#### [GIVEN PASSAGE]
Acterra: The Invisible Vegan Panel Discussion
Join Acterra for a panel discussion centered around Jasmine C. Leyva's compelling documentary The Invisible Vegan, which profiles the African American experience with plant-based diets. Topics of discussion will include food justice, healthy plant-rich eating, cultural relevance, and the decolonization of food.
Featuring: Jasmine C. Leyva, Filmmaker and Co-Director of the documentary The Invisible Vegan; GW Chew, Founder & CEO, Something Better Foods Inc.; Ivanna Frances, West Coast Coordinator, Veggie Mijas; Lauren Ornelas, Founder & President, Food Empowerment Project (F.E.P.).
Note: Admission includes free access to stream the documentary film The Invisible Vegan.
Panelists
Jasmine C. Leyva, Filmmaker and Co-Director of the documentary The Invisible Vegan
Jasmine C. Leyva is the Filmmaker and Co-Director of the documentary The Invisible Vegan, a film which chronicles Jasmine’s personal experience with plant-based eating. She has worked as an associate producer on a NAACP winning docuseries entitled Unsung, and shortly after, was given the opportunity to write and produce on Being, a docuseries highlighting dynamic entertainers in film and music. She’s done court shows, casted for Food Network productions and made strides in front of the camera. Jasmine has a Bachelor of Arts in TV, Film and Media and a Master of Fine Arts in screenwriting.
GW Chew, Founder & CEO, Something Better Foods Inc.
GW Chew, aka Chef Chew, is the Founder & CEO of Something Better Foods Inc. Adopted at birth into a family with a last name “Chew,” GW believes that he was born with a mission, born with a purpose, and born to change lives one chew at a time. He grew up in a family of very heavy meat eaters and noticed that a lot of different diseases, from diabetes to cancer, plagued the members of his family. Understanding that a lot of those same diseases have been linked to poor diet and an overconsumption of animal meat products, Chef Chew switched to a plant-based diet in 2001. He painstakingly invented the Better Chew proteins in his mom’s kitchen and has perfected the textures and taste over the past 15 years. As a result, Chef Chew has been able to create scalable plant-based solutions for grocery and food service that will also help existing brands innovate within their current portfolio. He is also the founder of The Veg Hub, a non-profit vegan restaurant in Oakland that provides ethnic inspired plant-based foods to a food desert community. They also provide cooking classes and other educational services to the Oakland Bay Area in nutrition and wellness.
Ivanna Frances, West Coast Coordinator, Veggie Mijas
Ivanna Frances (she/they) is the West Coast Coordinator for Veggie Mijas, a nonprofit that aims to provide education and resources for access to healthy food for marginalized communities. Ivanna and Veggie Mijas are working towards creating safe and inclusive spaces for folks of various walks of life to explore and cultivate healthy relationships with food. They raise awareness about food injustice to build and amplify the BIPOC community's perspective within the food movement. A 1st generation Peruvian-American and practicing Buddhist, Ivanna attends Cal-State University of Long Beach as a third-year Nutrition & Dietetics major. She also works full-time as an undergraduate research assistant studying metabolic health.

#### [THINGS TO DO]
1. Answer these questions from the panel announcement:
(a) In what year did GW Chew switch to a plant-based diet?
(b) In what city is The Veg Hub located?
(c) What is Ivanna Frances's major at Cal-State University of Long Beach?
2. List every topic of discussion that the panel announcement names for the event.
The listing has no connection to the panel announcement.

(Stored items)
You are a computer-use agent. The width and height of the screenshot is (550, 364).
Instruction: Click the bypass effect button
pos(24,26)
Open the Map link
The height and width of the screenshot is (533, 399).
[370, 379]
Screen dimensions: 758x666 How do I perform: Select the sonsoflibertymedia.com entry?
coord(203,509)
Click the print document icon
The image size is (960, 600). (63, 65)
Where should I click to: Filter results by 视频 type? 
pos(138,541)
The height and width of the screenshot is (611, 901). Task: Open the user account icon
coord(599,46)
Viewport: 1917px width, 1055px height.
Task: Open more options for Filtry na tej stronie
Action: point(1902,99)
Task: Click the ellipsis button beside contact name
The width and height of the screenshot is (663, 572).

#### [RESPONSES PER TASK]
1.
(a) 2001
(b) Oakland
(c) Nutrition & Dietetics

2.
- Food justice
- Healthy plant-rich eating
- Cultural relevance
- The decolonization of food